Des ONG affrètent un bateau pour secourir les migrants en Méditerranée

Christopher Catrambone, fondateur de MOAS, son épouse Régina Catrambone et sa fille, Maria Luisa Catrambone, lors d'une conférence de presse du navire le Phoenix, affrété pour apporter de l'aide aux migrants en Méditerranée.REUTERS/Darrin Zammit Lupi

Christopher Catrambone, fondateur de MOAS, son épouse Régina Catrambone et sa fille, Maria Luisa Catrambone, lors d'une conférence de presse du navire le Phoenix, affrété pour apporter de l'aide aux migrants en Méditerranée.REUTERS/Darrin Zammit Lupi

Le MY Phoenix quitte Malte ce samedi, à la mi-journée, en direction des côtes libyennes. Médecins sans frontières et MOAS ont affrété ce navire pour venir en aide aux migrants en détresse qui tenteraient la traversée périlleuse de la Méditerranée vers l'Europe. Pendant six mois, l'équipe humanitaire surveillera les eaux et ira au secours des embarcations en perdition, afin de sauver les candidats à l'immigration.
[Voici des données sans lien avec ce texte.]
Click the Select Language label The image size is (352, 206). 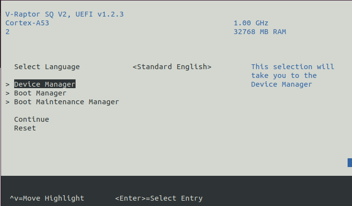[47, 67]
Huit-cent-cinquante disparus le 19 avril. Quatre cents personnes noyées le 12 avril, après les 300 tuées à mi-février... Les derniers mois ont été une véritable hécatombe en Méditerranée. MSF et MOAS (Migrant Offshore Aid Station) ont donc décidé d'agir en déployant, pour leur opération, un navire d'une quarantaine de mètres, des bateaux légers et rapides, 20 membres d'équipage et deux drones. Les deux ONG pourront traiter notamment les cas de déshydratation, de brûlures, d'hypothermie et prévoient de nourrir et vêtir les personnes qu’ils prendront en charge.

« Les politiques mises en œuvre par l’UE sont en train de faire de la Méditerranée une fausse commune. On ne peut pas fermer les yeux face à cette situation. On s’est senti obligé de répondre à cette crise », expose Will Turner, coordonnateur d'urgence pour MSF Pays-Bas.

Face aux récents drames en mer, l'Union européenne a annoncé la semaine dernière le renforcement de son opération Triton en Méditerranée. Des annonces décevantes, selon Will Turner. Mais « la réalité, de l’opération Triton, c’est qu’il n’y a pas le mandat de la recherche et du sauvetage. Donc, même s’ils ont augmenté les fonds, le mandat reste toujours le contrôle des frontières. Chaque pays de l’Europe doit assumer ses responsabilités. »

Outre ses propres moyens de surveillance, le MY Phoenix recevra des signaux de détresse captés par le Centre de coordination de sauvetage maritime à Rome. Les migrants pris en charge seront ensuite débarqués en Sicile, si l'Italie l'autorise. Les humanitaires estiment qu'en six mois, ils pourraient secourir plus de 10 000 personnes.